Have you ever heard the wolf cry to the blue corn moon
Or asked the grinning bobcat why he grinned?
Can you sing with all the voices of the mountains?
Can you paint with all the colors of the wind?
The first line of the chorus tells of the wolf crying to the "blue corn moon", with the second line varying with the verse context. The phrase "blue corn moon" has no actual meaning in Native American folklore. It was made up by lyricist Stephen Schwartz because he liked the sound of it, being inspired by a Native American love poem that read "I will come to you in the moon of green corn" (Wikipedia).

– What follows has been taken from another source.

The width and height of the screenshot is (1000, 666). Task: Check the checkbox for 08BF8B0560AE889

|Tonight's [Blue Corn] Moon, August 20, 2013|
30 frames stacked, each at ISO 100, 300mm, f/5.6, 1/400 sec
All accounts I could find online claim that Stephen Schwartz made up the phrase "blue corn moon" for the song in 1995 - although several of them cite a Yahoo! Answers page as if it were cold hard fact. In any case, it doesn't sound like the blue corn moon exists.

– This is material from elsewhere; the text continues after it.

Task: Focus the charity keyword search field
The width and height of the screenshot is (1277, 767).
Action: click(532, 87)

Stephen Schwartz created the term Blue Corn Moon out of a mashup between "green corn moon" and "blue moon." A blue moon was originally defined as the fourth full moon in a three moon season, and later as the second full moon in a single month (Space.com). Tonight's full moon meets the criteria for a blue moon following the original definition - or as some call it a "technical Blue Moon" or "seasonal Blue Moon." This is the last Blue Moon until July 31, 2015 and the last seasonal Blue Moon until May 21, 2016 (source).
Tonight is also the night of the Green Corn Moon, which is just another name for the full moon in August.